In order to address the play’s themes and history, Traveling Players has invited Professor Barbara Wien to discuss the play with the cast, director, and audience in light of the current rise in antisemitism.
Professor Wien has worked to end human rights abuses, violence and war. She is a practitioner-scholar with extensive knowledge of sustainable peace agreements and best practices in ending gender-based violence. Her many credits include working for the U.S. Institute for Peace and leading V-Day, the organization founded by Tony Award-winning actor and playwright Eve Ensler to end violence against women. She moderates the Middle East Peace Cafes offered by Busboys and Poets.
Traveling Players Ensemble is dedicated to teaching Shakespeare to teenagers through performance, and creating dialogue with the larger community by touring its plays to groups particularly invested in a specific theme. For example, the Merchant of Venice tour also includes a performance at the Jewish Community Center’s Ring House in Rockville, with a post-show discussion moderated by Jewish spiritual leader Hassan Sabrina Sojourner.
“I’ve always been scared of this play,” says Artistic Director Jeanne Harrison, “and after the shootings at Tree of Life in Pittsburg, I nearly cancelled. Everything felt so raw. But that also makes it the perfect time to talk about anti-Semitism. Teens need strategies to create peace and protect the vulnerable in an increasingly tribal world. We all do. Perhaps this troubling play can provide healing?”
The March 17 performance at The Madeira School is part of a festival, which begins at 3 p.m. with Alice in Wonderland (recommended for ages 6-12), followed by The Merchant of Venice at 4: 15 p.m. (recommended for ages 10 and up). Tickets are $10 at the door; children under 6 are $5.

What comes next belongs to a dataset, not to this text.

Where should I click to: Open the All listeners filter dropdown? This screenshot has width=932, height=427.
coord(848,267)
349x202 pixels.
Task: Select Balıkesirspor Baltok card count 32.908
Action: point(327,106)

Presented by Traveling Players Ensemble’s high school students, the play features the talents of Maria Cannon (Chevy Chase, MD), Katie Conner (Fairfax, VA), Rebecca Connor (Fairfax Station, VA), Amanda Guzman Romero (Brambleton, VA), Oscar Linehan-Siu (Arlington, VA), Ariel Noble (Clifton, VA), Erin Sharpe (Vienna, VA), Brianna Shelton (Sterling, VA), Harry Stevens (Arlington, VA), Eleanor Tucker (Washington, DC), and Paul Weaver (Falls Church, VA). Directed by Jeanne E. Harrison, with set and costume designs by Adalia Tonneyck.
Traveling Players Ensemble is known for its award-winning summer theater camps, which train teens and pre-teens in classical theater and then take them on tour to perform their shows. Since 2003, the company has performed “Shakespeare in the Park” in Shenandoah National Park, as well as Colonial Williamsburg, Lime Kiln Theater and many other locations.